Look through the records below for the line holding "Instruction: Click the 'Browse". Write it out exactly, with each following line through the line holding "The image size is (690, 388).".
=== SOURCE MATERIAL ===
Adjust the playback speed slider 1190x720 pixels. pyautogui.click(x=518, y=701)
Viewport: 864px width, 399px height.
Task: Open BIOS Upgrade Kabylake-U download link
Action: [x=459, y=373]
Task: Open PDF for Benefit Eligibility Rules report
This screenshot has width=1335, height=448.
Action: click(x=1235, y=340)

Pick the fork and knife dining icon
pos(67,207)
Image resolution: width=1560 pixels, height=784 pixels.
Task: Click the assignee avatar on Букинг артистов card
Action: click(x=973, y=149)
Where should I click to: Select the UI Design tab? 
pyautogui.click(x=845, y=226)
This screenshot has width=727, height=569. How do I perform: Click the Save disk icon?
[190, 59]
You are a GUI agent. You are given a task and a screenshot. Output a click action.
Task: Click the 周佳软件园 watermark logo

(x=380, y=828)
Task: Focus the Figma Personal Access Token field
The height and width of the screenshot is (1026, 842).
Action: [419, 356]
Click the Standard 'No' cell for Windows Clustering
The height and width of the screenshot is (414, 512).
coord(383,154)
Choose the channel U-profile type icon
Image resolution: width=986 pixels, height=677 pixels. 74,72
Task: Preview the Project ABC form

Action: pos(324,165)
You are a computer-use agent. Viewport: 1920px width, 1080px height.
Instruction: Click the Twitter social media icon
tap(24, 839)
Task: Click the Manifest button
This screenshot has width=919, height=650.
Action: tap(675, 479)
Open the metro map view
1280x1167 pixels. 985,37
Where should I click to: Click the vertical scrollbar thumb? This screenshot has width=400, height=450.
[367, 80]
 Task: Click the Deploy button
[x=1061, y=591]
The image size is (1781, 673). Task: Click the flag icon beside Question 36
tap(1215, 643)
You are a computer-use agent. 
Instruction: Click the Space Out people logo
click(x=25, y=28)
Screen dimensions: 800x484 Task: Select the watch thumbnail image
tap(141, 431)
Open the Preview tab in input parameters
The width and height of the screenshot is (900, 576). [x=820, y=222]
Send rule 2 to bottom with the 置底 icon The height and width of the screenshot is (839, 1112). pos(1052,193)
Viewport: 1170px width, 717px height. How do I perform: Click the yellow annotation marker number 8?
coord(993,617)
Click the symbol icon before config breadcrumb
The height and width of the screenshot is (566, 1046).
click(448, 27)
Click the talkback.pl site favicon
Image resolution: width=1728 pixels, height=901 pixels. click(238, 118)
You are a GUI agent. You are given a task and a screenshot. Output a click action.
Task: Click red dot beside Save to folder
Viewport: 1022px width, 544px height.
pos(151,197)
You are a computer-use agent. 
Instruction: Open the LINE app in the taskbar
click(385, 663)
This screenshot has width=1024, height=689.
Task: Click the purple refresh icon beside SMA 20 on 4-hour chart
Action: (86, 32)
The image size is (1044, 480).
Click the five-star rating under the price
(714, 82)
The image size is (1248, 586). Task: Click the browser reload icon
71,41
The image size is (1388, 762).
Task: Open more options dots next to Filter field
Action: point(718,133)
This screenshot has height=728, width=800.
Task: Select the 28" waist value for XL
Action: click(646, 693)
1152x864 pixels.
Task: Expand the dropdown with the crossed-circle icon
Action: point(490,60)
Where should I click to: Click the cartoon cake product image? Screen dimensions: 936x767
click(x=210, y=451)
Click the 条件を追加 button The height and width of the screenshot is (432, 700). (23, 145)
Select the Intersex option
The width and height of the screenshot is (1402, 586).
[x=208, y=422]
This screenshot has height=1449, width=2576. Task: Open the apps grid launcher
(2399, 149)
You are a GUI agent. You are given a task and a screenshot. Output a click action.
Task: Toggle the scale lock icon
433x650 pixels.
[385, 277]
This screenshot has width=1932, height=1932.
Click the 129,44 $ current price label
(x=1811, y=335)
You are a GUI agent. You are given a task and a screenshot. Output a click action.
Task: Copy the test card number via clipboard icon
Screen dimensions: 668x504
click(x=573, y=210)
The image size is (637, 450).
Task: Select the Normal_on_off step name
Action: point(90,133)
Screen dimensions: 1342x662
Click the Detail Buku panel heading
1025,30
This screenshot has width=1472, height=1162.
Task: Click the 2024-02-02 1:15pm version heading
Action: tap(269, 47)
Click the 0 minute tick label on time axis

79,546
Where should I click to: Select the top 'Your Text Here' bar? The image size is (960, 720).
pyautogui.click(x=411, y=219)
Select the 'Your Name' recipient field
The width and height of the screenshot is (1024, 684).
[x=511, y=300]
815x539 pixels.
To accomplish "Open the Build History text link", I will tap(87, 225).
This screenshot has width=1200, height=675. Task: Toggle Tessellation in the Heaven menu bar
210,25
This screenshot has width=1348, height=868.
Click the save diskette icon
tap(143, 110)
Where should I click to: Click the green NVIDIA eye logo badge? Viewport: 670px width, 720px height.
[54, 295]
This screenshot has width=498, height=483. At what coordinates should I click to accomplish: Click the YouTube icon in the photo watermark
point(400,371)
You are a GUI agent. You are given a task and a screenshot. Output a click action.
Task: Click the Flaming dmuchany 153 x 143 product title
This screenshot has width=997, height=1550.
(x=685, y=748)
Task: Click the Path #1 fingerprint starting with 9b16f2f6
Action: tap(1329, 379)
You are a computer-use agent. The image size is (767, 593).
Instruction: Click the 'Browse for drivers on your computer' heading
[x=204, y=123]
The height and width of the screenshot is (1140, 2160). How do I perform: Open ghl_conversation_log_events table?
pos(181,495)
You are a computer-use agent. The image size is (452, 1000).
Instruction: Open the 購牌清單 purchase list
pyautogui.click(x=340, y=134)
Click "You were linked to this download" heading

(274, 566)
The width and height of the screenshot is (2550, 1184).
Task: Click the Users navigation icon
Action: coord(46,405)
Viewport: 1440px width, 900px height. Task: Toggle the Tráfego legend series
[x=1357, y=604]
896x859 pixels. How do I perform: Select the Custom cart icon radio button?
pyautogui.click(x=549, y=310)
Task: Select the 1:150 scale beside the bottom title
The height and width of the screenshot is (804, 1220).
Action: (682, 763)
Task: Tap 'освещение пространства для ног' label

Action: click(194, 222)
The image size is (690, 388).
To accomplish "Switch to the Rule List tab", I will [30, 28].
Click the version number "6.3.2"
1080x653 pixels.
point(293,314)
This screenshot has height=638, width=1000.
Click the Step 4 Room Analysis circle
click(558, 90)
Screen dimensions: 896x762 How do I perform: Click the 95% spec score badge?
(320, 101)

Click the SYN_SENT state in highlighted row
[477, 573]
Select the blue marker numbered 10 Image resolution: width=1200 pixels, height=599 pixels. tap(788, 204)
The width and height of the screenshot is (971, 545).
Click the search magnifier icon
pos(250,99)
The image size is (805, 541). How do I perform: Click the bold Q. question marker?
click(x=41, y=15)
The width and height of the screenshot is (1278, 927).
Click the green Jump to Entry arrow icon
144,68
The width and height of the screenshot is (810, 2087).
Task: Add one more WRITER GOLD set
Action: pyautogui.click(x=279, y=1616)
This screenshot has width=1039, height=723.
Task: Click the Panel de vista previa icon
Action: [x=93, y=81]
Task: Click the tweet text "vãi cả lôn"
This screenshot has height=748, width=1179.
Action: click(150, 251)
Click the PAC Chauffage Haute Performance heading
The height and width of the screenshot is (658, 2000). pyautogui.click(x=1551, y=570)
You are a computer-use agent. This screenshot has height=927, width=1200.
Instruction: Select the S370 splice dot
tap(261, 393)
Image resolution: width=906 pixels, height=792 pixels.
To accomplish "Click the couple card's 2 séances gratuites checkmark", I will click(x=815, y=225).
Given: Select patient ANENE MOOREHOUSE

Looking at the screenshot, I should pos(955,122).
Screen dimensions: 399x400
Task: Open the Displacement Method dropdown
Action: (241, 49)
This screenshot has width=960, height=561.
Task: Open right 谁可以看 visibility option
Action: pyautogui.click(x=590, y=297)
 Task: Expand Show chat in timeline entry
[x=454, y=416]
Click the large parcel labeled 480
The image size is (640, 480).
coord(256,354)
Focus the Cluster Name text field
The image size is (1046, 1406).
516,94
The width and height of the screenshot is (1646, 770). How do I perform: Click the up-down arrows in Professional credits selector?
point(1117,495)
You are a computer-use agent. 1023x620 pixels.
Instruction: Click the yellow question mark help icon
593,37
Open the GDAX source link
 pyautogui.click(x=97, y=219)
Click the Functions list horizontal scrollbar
===
• [RESPONSE]
Instruction: Click the 'Browse for drivers on your computer' heading
[x=204, y=123]
The height and width of the screenshot is (1140, 2160). How do I perform: Open ghl_conversation_log_events table?
pos(181,495)
You are a computer-use agent. The image size is (452, 1000).
Instruction: Open the 購牌清單 purchase list
pyautogui.click(x=340, y=134)
Click "You were linked to this download" heading

(274, 566)
The width and height of the screenshot is (2550, 1184).
Task: Click the Users navigation icon
Action: coord(46,405)
Viewport: 1440px width, 900px height. Task: Toggle the Tráfego legend series
[x=1357, y=604]
896x859 pixels. How do I perform: Select the Custom cart icon radio button?
pyautogui.click(x=549, y=310)
Task: Select the 1:150 scale beside the bottom title
The height and width of the screenshot is (804, 1220).
Action: (682, 763)
Task: Tap 'освещение пространства для ног' label

Action: click(194, 222)
The image size is (690, 388).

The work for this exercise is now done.